In the Lviv pogroms of June and July 1941, during World War II, an estimated 4,000–9,000 people were killed within the space of one month in Lviv (also known as Lwów or Lvov), many of them Polish Jews.
The first massacre was the killing, by the Soviet Security forces (NKVD), of an estimated 4,000 political prisoners inside the NKVD prisons in Lviv (some of them Jewish) immediately prior to the Soviet evacuation. The second massacre was an antisemitic pogrom by local militants, encouraged by the Organization of Ukrainian Nationalists (OUN), in which 4,000 Jews were killed in the streets immediately before and after the takeover of Lviv by German forces. The third massacre, which was committed by the newly-arrived SS Einsatzgruppe C, specifically targeted Jews, under the guise of retaliation for the killings carried out by the NKVD: 2,500 to 3,000 Jews were herded into a stadium and then taken by lorries to a remote execution site at Janowska. The antisemitic killings culminated before the end of July in the so-called "Petlura Days" massacre of more than 2,000 more Jews by Ukrainian nationalists, with the approval of the Nazi administration.

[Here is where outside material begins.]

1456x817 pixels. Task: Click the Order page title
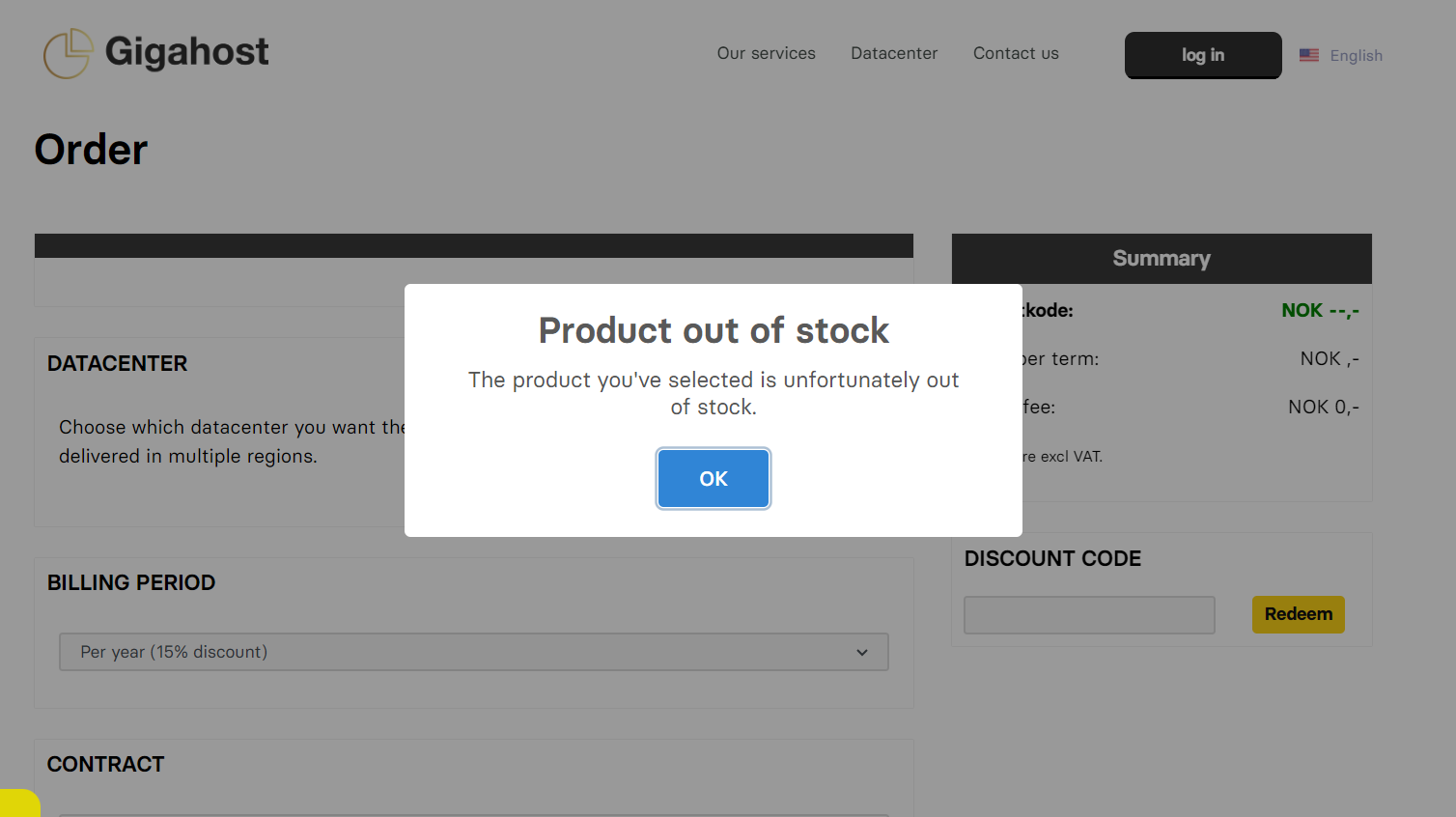(91, 150)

Controversy exists regarding the exact dates in which these atrocities took place, the numbers affected, and the sources of information. The confusion is amplified by the political agenda of parties involved, including national viewpoints in a variety of sources as to the alleged involvement in the Lviv civilian massacres by prominent political and historic figures and groups in the massacre, notably Theodor Oberländer, Roman Shukhevych and the Nachtigall Battalion.
Lviv pogroms:
Immediately after the German army entered Lviv, the prison gates were opened and the scale of the NKVD prisoner massacres carried out by the Soviets revealed. An OUN member estimated 10,000 dead victims at Brygidki, although the numbers were later adjusted by the German investigation down to 4,000 in total. The report drafted by Judge Möller singled out the Jews as responsible for the Soviet atrocities in accordance with the Nazi theory of Judeo-Bolshevism, even though Polish Jews had nothing to do with the NKVD killings. As observed by British-Polish historian Prof. Norman Davies: "in the [Lviv] personnel of the Soviet security police at the time, the high percentage of Jews was striking." The Einsatzgruppe C with the participation of Ukrainian National Militia, and the OUN leaders, organized the first pogrom, chiefly in revenge for the combined killings at Lviv's three prisons including Brygidki, Łąckiego and Zamarstynowska Street prisons. The German report stated that the majority of the Soviet murder victims were Ukrainian. Although a significant number of Jewish prisoners had also been among the victims of the NKVD massacres (including intellectuals and political activists), the Polish Jews were targeted collectively. An ad hoc Ukrainian People's Militia – which would soon be reorganized by Himmler as the Ukrainische Hilfspolizei (Ukrainian Auxiliary Police) – was assembled to spearhead the first pogrom. In the presence of the newly arrived German forces, the infuriated and irrational crowd took the violent actions against the Jewish population of the city.